En la entrada del hospital “S. Giacomo” de Roma, está
esculpida la siguiente frase: “Ven para ser sanado, si no sanado al menos
curado, si no curado al menos consolado”.
Las tres palabras: “sanar”, “curar”, y “consolar”, proponen varios horizontes de
salud y de esperanza. Los profesionales sanitarios, los enfermos y los
familiares centran su atención en uno de
estos, generalmente en la recuperación física, dejando de lado o minimizando el
valor de los otros.
Si examinamos los trabajos de las diferentes profesiones, podemos decir que los médicos se preocupan sobre todo de “sanar”, las enfermeras de “curar” y los capellanes de “consolar”. A la luz de su preparación técnica y científica, los médicos se sienten llamados en primer lugar a la tarea de sanar, a través de diagnósticos, operaciones quirúrgicas o terapéuticas, tienden a dar salud a quien está enfermo.
++++++++++
- _Tareas por realizar_:
[1] Según el texto sobre sanar, curar y consolar, ¿por qué los médicos se sienten llamados en primer lugar a la tarea de sanar? Responde en una a tres oraciones.
[2] Copia textualmente el fragmento del texto sobre sanar, curar y consolar que va desde "Si examinamos los" hasta "quien está enfermo.".

- _Registros de datos_:
++++++++++
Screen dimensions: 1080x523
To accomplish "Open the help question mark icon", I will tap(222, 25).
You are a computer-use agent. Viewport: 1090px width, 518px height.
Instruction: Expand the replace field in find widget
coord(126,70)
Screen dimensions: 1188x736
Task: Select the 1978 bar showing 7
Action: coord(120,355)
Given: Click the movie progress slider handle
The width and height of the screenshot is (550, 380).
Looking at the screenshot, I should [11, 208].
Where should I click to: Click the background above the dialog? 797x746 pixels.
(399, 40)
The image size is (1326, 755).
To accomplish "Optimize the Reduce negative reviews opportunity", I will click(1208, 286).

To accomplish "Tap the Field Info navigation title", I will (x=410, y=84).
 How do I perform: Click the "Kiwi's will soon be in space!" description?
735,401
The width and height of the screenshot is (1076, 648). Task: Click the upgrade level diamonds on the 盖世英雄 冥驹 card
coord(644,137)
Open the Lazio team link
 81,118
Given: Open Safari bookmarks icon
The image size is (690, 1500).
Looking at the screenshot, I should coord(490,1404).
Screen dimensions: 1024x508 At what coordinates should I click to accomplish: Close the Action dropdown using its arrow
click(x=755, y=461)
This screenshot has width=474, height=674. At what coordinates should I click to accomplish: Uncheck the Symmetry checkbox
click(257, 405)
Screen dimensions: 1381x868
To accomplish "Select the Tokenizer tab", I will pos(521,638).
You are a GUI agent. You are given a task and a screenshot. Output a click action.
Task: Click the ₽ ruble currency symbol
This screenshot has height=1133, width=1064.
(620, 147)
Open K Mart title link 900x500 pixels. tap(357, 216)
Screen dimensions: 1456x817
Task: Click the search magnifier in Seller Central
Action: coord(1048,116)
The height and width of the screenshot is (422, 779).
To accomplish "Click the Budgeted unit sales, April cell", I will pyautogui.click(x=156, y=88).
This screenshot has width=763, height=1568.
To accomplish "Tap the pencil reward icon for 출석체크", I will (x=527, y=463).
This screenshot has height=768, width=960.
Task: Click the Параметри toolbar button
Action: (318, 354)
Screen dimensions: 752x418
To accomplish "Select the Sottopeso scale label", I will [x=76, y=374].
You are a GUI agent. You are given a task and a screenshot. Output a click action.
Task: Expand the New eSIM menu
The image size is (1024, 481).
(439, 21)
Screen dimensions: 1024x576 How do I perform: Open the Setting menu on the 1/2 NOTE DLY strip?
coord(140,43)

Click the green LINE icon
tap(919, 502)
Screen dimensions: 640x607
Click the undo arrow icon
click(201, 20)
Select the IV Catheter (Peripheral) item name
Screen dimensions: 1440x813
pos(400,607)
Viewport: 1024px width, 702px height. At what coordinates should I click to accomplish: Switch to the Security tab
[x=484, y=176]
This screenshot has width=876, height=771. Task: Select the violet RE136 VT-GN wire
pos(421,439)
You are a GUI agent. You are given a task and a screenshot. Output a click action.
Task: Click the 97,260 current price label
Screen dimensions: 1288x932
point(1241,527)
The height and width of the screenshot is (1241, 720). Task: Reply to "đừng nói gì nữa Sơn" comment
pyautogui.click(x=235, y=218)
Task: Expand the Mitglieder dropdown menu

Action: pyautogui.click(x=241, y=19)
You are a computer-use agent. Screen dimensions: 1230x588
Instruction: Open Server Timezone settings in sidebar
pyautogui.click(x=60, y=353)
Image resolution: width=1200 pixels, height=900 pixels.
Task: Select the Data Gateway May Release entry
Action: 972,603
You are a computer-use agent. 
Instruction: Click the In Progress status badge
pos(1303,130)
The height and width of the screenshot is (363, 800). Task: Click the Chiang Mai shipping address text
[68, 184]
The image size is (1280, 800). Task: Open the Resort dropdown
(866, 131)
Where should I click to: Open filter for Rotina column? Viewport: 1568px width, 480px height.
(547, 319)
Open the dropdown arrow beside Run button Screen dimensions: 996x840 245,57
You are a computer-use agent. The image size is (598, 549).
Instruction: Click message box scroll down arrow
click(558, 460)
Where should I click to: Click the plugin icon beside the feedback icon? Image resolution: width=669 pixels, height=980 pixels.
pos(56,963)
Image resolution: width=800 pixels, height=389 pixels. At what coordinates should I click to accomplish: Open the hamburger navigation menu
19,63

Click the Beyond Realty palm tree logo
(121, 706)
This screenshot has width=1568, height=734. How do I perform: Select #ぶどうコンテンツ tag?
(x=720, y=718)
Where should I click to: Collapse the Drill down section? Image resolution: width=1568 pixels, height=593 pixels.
++++++++++
- _Resultados de tareas_:
[1] Los médicos se sienten llamados a sanar a la luz de su preparación técnica y científica. Por eso, mediante diagnósticos, operaciones quirúrgicas o terapéuticas, tienden a dar salud a quien está enfermo.

[2]
Si examinamos los trabajos de las diferentes profesiones, podemos decir que los médicos se preocupan sobre todo de “sanar”, las enfermeras de “curar” y los capellanes de “consolar”. A la luz de su preparación técnica y científica, los médicos se sienten llamados en primer lugar a la tarea de sanar, a través de diagnósticos, operaciones quirúrgicas o terapéuticas, tienden a dar salud a quien está enfermo.